Set problem => Reproduce the data below word for word, keeping every line as it appears.

Material for this task =>
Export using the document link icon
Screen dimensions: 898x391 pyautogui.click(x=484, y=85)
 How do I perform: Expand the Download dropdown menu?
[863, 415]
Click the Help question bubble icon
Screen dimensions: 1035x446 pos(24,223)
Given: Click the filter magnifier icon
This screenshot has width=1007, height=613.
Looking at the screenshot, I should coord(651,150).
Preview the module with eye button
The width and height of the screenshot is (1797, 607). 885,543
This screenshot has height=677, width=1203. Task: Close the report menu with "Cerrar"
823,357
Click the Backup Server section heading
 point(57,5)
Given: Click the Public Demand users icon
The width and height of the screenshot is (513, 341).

Full answer =>
Export using the document link icon
Screen dimensions: 898x391 pyautogui.click(x=484, y=85)
 How do I perform: Expand the Download dropdown menu?
[863, 415]
Click the Help question bubble icon
Screen dimensions: 1035x446 pos(24,223)
Given: Click the filter magnifier icon
This screenshot has width=1007, height=613.
Looking at the screenshot, I should coord(651,150).
Preview the module with eye button
The width and height of the screenshot is (1797, 607). 885,543
This screenshot has height=677, width=1203. Task: Close the report menu with "Cerrar"
823,357
Click the Backup Server section heading
 point(57,5)
Given: Click the Public Demand users icon
The width and height of the screenshot is (513, 341).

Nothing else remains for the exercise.